> About this exercise:
The answer should contain all of the records below, each one copied word for word.

-------- Data for review --------

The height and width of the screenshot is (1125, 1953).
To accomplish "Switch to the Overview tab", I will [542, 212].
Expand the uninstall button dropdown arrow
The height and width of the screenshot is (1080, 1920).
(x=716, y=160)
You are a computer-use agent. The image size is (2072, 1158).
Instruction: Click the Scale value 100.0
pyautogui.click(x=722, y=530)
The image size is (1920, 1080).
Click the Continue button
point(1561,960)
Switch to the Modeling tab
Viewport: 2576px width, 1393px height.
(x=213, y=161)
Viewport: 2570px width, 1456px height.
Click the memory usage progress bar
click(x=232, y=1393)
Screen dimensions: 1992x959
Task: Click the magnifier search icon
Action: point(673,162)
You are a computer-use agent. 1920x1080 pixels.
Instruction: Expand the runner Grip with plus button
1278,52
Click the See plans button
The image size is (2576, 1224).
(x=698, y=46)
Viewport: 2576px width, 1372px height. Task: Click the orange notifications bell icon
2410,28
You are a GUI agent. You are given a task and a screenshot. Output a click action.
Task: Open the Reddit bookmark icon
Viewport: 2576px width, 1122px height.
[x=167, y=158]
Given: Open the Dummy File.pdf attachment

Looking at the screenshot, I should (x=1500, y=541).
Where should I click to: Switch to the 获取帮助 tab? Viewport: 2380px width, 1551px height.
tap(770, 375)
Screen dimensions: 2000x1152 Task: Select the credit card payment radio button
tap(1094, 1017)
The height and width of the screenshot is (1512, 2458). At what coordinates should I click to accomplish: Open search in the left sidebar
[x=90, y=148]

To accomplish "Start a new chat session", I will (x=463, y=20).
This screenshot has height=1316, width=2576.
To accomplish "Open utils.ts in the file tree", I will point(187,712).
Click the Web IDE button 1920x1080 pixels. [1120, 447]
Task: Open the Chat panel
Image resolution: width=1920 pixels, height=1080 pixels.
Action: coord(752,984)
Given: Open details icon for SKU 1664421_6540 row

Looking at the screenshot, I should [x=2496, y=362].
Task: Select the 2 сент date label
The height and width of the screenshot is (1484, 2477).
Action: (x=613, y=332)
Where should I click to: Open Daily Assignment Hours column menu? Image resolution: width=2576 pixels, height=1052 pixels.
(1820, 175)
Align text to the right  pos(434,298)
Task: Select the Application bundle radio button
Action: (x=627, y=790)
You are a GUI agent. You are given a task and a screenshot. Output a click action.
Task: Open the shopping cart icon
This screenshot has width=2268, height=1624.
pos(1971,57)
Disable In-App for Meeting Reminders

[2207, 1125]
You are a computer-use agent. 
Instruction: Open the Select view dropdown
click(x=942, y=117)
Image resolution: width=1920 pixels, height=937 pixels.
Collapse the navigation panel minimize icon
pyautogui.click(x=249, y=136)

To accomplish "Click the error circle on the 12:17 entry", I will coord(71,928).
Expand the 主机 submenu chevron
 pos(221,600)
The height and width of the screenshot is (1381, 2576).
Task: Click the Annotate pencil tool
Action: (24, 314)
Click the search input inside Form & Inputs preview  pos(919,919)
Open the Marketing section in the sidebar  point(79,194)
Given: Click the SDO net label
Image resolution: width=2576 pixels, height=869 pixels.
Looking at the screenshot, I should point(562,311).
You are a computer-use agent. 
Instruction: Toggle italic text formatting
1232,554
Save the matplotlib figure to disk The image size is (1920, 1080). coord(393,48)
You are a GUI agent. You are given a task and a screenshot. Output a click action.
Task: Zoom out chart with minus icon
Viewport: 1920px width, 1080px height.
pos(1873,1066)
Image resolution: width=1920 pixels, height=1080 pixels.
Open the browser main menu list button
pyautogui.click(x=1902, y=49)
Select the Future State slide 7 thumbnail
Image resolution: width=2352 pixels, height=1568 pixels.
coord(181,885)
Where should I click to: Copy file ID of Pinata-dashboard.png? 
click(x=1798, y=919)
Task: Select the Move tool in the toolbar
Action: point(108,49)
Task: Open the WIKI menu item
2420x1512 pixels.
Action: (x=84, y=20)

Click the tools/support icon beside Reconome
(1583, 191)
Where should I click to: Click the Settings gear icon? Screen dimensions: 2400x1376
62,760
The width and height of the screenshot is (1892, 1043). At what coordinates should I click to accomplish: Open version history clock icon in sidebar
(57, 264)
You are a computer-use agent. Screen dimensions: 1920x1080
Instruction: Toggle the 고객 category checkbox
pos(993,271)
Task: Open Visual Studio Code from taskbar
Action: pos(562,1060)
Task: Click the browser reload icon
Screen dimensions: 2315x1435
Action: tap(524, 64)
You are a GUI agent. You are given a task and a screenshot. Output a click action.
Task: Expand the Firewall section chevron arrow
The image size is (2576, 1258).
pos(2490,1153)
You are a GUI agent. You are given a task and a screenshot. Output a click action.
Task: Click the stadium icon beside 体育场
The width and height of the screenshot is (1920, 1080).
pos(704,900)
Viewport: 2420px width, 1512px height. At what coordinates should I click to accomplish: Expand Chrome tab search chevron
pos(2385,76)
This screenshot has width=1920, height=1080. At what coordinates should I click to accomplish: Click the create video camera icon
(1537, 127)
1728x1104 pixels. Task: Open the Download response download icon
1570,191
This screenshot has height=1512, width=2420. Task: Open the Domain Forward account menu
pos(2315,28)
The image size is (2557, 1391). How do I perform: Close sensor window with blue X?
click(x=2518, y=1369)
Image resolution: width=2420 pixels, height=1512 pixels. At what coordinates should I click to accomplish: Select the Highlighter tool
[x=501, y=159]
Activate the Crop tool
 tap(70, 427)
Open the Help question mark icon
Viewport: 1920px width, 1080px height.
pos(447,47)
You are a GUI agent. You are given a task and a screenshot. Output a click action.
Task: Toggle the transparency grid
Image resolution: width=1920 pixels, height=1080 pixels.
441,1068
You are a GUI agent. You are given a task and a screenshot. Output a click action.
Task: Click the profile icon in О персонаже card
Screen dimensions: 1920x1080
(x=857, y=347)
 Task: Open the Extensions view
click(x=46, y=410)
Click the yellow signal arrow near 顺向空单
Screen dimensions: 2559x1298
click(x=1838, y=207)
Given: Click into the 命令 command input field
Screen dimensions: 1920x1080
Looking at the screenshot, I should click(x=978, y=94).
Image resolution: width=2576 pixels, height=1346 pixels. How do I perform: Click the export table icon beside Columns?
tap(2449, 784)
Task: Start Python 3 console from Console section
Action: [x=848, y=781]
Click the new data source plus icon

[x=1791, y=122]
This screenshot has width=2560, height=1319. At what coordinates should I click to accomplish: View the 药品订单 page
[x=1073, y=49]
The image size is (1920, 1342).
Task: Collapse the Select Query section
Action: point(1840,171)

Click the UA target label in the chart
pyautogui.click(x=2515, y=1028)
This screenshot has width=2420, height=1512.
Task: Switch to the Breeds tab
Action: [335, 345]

--------

> Task response:
The height and width of the screenshot is (1125, 1953).
To accomplish "Switch to the Overview tab", I will [542, 212].
Expand the uninstall button dropdown arrow
The height and width of the screenshot is (1080, 1920).
(x=716, y=160)
You are a computer-use agent. The image size is (2072, 1158).
Instruction: Click the Scale value 100.0
pyautogui.click(x=722, y=530)
The image size is (1920, 1080).
Click the Continue button
point(1561,960)
Switch to the Modeling tab
Viewport: 2576px width, 1393px height.
(x=213, y=161)
Viewport: 2570px width, 1456px height.
Click the memory usage progress bar
click(x=232, y=1393)
Screen dimensions: 1992x959
Task: Click the magnifier search icon
Action: point(673,162)
You are a computer-use agent. 1920x1080 pixels.
Instruction: Expand the runner Grip with plus button
1278,52
Click the See plans button
The image size is (2576, 1224).
(x=698, y=46)
Viewport: 2576px width, 1372px height. Task: Click the orange notifications bell icon
2410,28
You are a GUI agent. You are given a task and a screenshot. Output a click action.
Task: Open the Reddit bookmark icon
Viewport: 2576px width, 1122px height.
[x=167, y=158]
Given: Open the Dummy File.pdf attachment

Looking at the screenshot, I should (x=1500, y=541).
Where should I click to: Switch to the 获取帮助 tab? Viewport: 2380px width, 1551px height.
tap(770, 375)
Screen dimensions: 2000x1152 Task: Select the credit card payment radio button
tap(1094, 1017)
The height and width of the screenshot is (1512, 2458). At what coordinates should I click to accomplish: Open search in the left sidebar
[x=90, y=148]

To accomplish "Start a new chat session", I will (x=463, y=20).
This screenshot has height=1316, width=2576.
To accomplish "Open utils.ts in the file tree", I will point(187,712).
Click the Web IDE button 1920x1080 pixels. [1120, 447]
Task: Open the Chat panel
Image resolution: width=1920 pixels, height=1080 pixels.
Action: coord(752,984)
Given: Open details icon for SKU 1664421_6540 row

Looking at the screenshot, I should [x=2496, y=362].
Task: Select the 2 сент date label
The height and width of the screenshot is (1484, 2477).
Action: (x=613, y=332)
Where should I click to: Open Daily Assignment Hours column menu? Image resolution: width=2576 pixels, height=1052 pixels.
(1820, 175)
Align text to the right  pos(434,298)
Task: Select the Application bundle radio button
Action: (x=627, y=790)
You are a GUI agent. You are given a task and a screenshot. Output a click action.
Task: Open the shopping cart icon
This screenshot has width=2268, height=1624.
pos(1971,57)
Disable In-App for Meeting Reminders

[2207, 1125]
You are a computer-use agent. 
Instruction: Open the Select view dropdown
click(x=942, y=117)
Image resolution: width=1920 pixels, height=937 pixels.
Collapse the navigation panel minimize icon
pyautogui.click(x=249, y=136)

To accomplish "Click the error circle on the 12:17 entry", I will coord(71,928).
Expand the 主机 submenu chevron
 pos(221,600)
The height and width of the screenshot is (1381, 2576).
Task: Click the Annotate pencil tool
Action: (24, 314)
Click the search input inside Form & Inputs preview  pos(919,919)
Open the Marketing section in the sidebar  point(79,194)
Given: Click the SDO net label
Image resolution: width=2576 pixels, height=869 pixels.
Looking at the screenshot, I should point(562,311).
You are a computer-use agent. 
Instruction: Toggle italic text formatting
1232,554
Save the matplotlib figure to disk The image size is (1920, 1080). coord(393,48)
You are a GUI agent. You are given a task and a screenshot. Output a click action.
Task: Zoom out chart with minus icon
Viewport: 1920px width, 1080px height.
pos(1873,1066)
Image resolution: width=1920 pixels, height=1080 pixels.
Open the browser main menu list button
pyautogui.click(x=1902, y=49)
Select the Future State slide 7 thumbnail
Image resolution: width=2352 pixels, height=1568 pixels.
coord(181,885)
Where should I click to: Copy file ID of Pinata-dashboard.png? 
click(x=1798, y=919)
Task: Select the Move tool in the toolbar
Action: point(108,49)
Task: Open the WIKI menu item
2420x1512 pixels.
Action: (x=84, y=20)

Click the tools/support icon beside Reconome
(1583, 191)
Where should I click to: Click the Settings gear icon? Screen dimensions: 2400x1376
62,760
The width and height of the screenshot is (1892, 1043). At what coordinates should I click to accomplish: Open version history clock icon in sidebar
(57, 264)
You are a computer-use agent. Screen dimensions: 1920x1080
Instruction: Toggle the 고객 category checkbox
pos(993,271)
Task: Open Visual Studio Code from taskbar
Action: pos(562,1060)
Task: Click the browser reload icon
Screen dimensions: 2315x1435
Action: tap(524, 64)
You are a GUI agent. You are given a task and a screenshot. Output a click action.
Task: Expand the Firewall section chevron arrow
The image size is (2576, 1258).
pos(2490,1153)
You are a GUI agent. You are given a task and a screenshot. Output a click action.
Task: Click the stadium icon beside 体育场
The width and height of the screenshot is (1920, 1080).
pos(704,900)
Viewport: 2420px width, 1512px height. At what coordinates should I click to accomplish: Expand Chrome tab search chevron
pos(2385,76)
This screenshot has width=1920, height=1080. At what coordinates should I click to accomplish: Click the create video camera icon
(1537, 127)
1728x1104 pixels. Task: Open the Download response download icon
1570,191
This screenshot has height=1512, width=2420. Task: Open the Domain Forward account menu
pos(2315,28)
The image size is (2557, 1391). How do I perform: Close sensor window with blue X?
click(x=2518, y=1369)
Image resolution: width=2420 pixels, height=1512 pixels. At what coordinates should I click to accomplish: Select the Highlighter tool
[x=501, y=159]
Activate the Crop tool
 tap(70, 427)
Open the Help question mark icon
Viewport: 1920px width, 1080px height.
pos(447,47)
You are a GUI agent. You are given a task and a screenshot. Output a click action.
Task: Toggle the transparency grid
Image resolution: width=1920 pixels, height=1080 pixels.
441,1068
You are a GUI agent. You are given a task and a screenshot. Output a click action.
Task: Click the profile icon in О персонаже card
Screen dimensions: 1920x1080
(x=857, y=347)
 Task: Open the Extensions view
click(x=46, y=410)
Click the yellow signal arrow near 顺向空单
Screen dimensions: 2559x1298
click(x=1838, y=207)
Given: Click into the 命令 command input field
Screen dimensions: 1920x1080
Looking at the screenshot, I should click(x=978, y=94).
Image resolution: width=2576 pixels, height=1346 pixels. How do I perform: Click the export table icon beside Columns?
tap(2449, 784)
Task: Start Python 3 console from Console section
Action: [x=848, y=781]
Click the new data source plus icon

[x=1791, y=122]
This screenshot has width=2560, height=1319. At what coordinates should I click to accomplish: View the 药品订单 page
[x=1073, y=49]
The image size is (1920, 1342).
Task: Collapse the Select Query section
Action: point(1840,171)

Click the UA target label in the chart
pyautogui.click(x=2515, y=1028)
This screenshot has width=2420, height=1512.
Task: Switch to the Breeds tab
Action: [335, 345]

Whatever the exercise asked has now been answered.